Friday March 11, 7pm SOLD OUT
Friday March 18, 9pm
Jackman Hall, Art Gallery of Ontario
Members $10 | Public $12 | Students $8
March 18 screening introduced by scholar Tess Takahashi
Directed by Albert Maysles, David Maysles, Ellen Hovde, and Muffie Meyer
Featuring Edith Bouvier Beale and her daughter Edie
Considered one of the best documentary films of all time, this cult classic chronicles the lives of mother and daughter “Big Edie” and “Little Edie” Beale in their flea, cat and raccoon-infested home, Grey Gardens. The Beales thrive together amid the decay and disorder of their East Hampton, New York, mansion, where intimate conversations are interspersed with private celebrations (Big Edie's birthday party) and "public" reminiscences of their past life in New York high society.
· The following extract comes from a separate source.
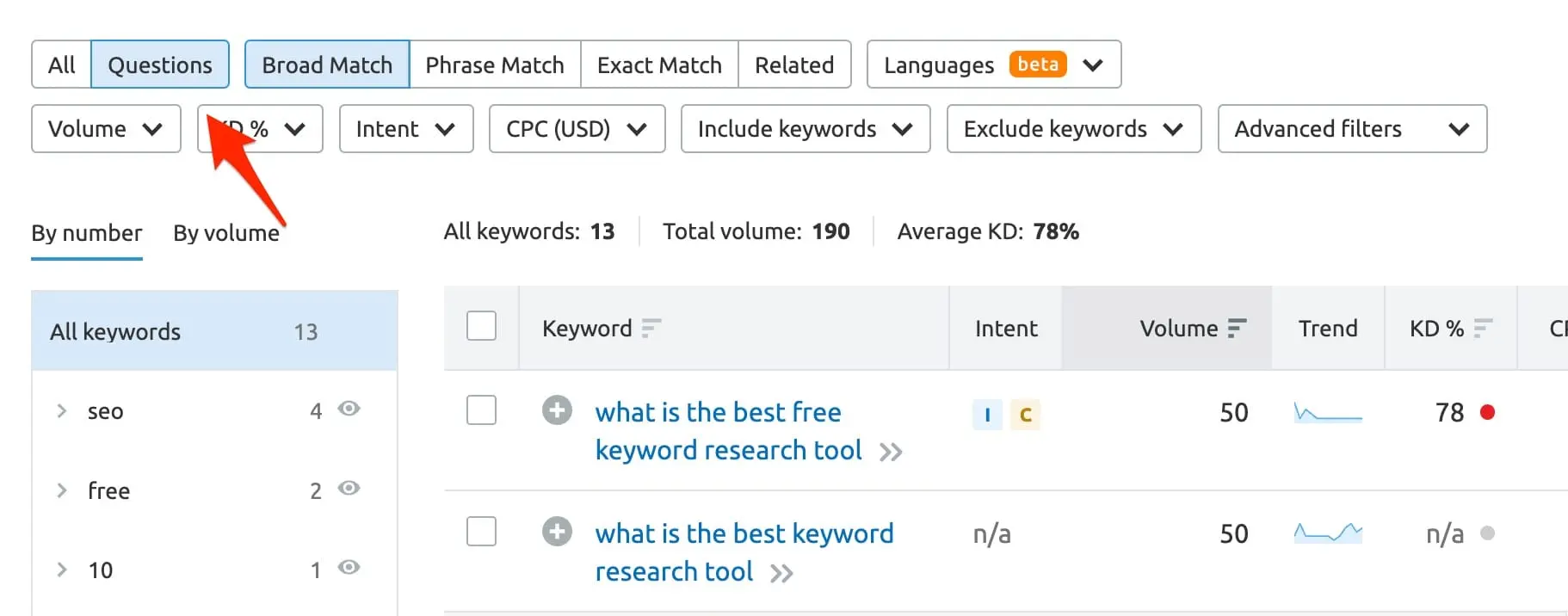
Task: Click the plus icon beside 'what is the best free keyword research tool'
Action: (x=557, y=410)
This impossibly intimate portrait of the Beales established Little Edie as a fashion icon and philosopher queen, and inspired both a Broadway musical and a made-for-HBO drama.
1976, 94 min.
“It’s fingernails-down-blackboard wonderful”—Jane Giles, Sight and Sound
“Classic documentary ... The subject of the film is performance, and the filmmakers are no mere observers of the action, they’re its catalysts.”—Richard Brody The New Yorker
“A haunting portrait of upper-class decay (with raccoons) ... an otherworldly experience not quite like anything else in the history of cinema ... transformed the art and craft of documentary film ... a perversely magnificent figure [Edie] whose disordered charisma remains potent.” —Andrew O’Hehir, Salon
Tess Takahashi is a Toronto-based scholar who writes on experimental media, film, art installation, and performance. She is working on a book titled Impure Film: Medium Specificity and the North American Avant-Garde (1968-2008), which examines questions of voice in experimental media over a forty year period, and Moving Through Magnitude, which looks as contemporary artists' responses to digital magnitude. She is a member of the editorial collective for the feminist film journal Camera Obscura: Feminism, Culture, and Media and a member of the experimental media programming collective, Pleasure Dome. Her work has been published in CinemaScope, Cinema Journal, Millennium Film Journal, Animation, and MIRAGE, among others.
The provocative and influential films and videos in this series feature intimate and transgressive portraits of subjects who, in wildly diverse ways, challenge systems of authority and normative notions of cultural and personal identity. This seven-part screening series is an extension of the exhibition Outsiders: American Photography and Film, 1950s – 1980s.